Alternatively, you can get separate Vitamin D tablets or capsules and fish oil capsules.  This is fine.  You can smash vitamin D easily and since it doesn’t have a taste, you can sprinkle it in the child’s food.  The food needs to have fat in it for proper absorption of the Vitamin D. Vitamin D capsules have the added benefit of allowing you to load up quickly by giving a more concentrated form of Vitamin D.  But you shouldn’t give anyone more than 2,000 IU for extended periods.  Post-menopausal women should not eat cod liver oil because they lack the hormones that would handle the Vitamin A correctly.

Vitamin D is not the only factor in susceptibility to bad respiratory infections.  A healthy diet full of whole foods is an important protection.  But increasing your levels of Vitamin D is so easy, and can make such a vast improvement in your health, that I recommend you purchase it as soon as you can.

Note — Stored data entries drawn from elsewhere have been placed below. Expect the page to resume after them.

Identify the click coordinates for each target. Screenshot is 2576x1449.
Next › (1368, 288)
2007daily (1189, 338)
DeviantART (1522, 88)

Oh, and don’t forget to make sure you’re getting enough zinc in your diet!  Zinc is also essential for the immune system, but that’s for another post.

Good luck and flourish.

Nick

3 Responses to “Boost Resistance to Flu and Swine Flu With Cod Liver Oil”

  1. brandon says:

    Thanks for that! Don’t forget about Elderberry Syrup!
    We just made about a gallon for our family

    Brandon Smith

  2. Mitchell Zackerban says:

    So, why shouldn’t we get the emulsified Cod Liver Oil? Have you ever tried Blue Ice Brand?

  3. Nicholas says:

    Mitchell,

    Thanks for the comment. The reason I don’t recommend emulsified is because it’s accomplished using large amounts of lecithin. Although lecithin is natural and good for you in the right amounts, large amounts can act as a mood depressant. That’s why I don’t recommend emulsified cod liver oil.

    Although I haven’t tried Blue Ice brand, it appears to be very good. The high-vitamin variety sounds like a good concept.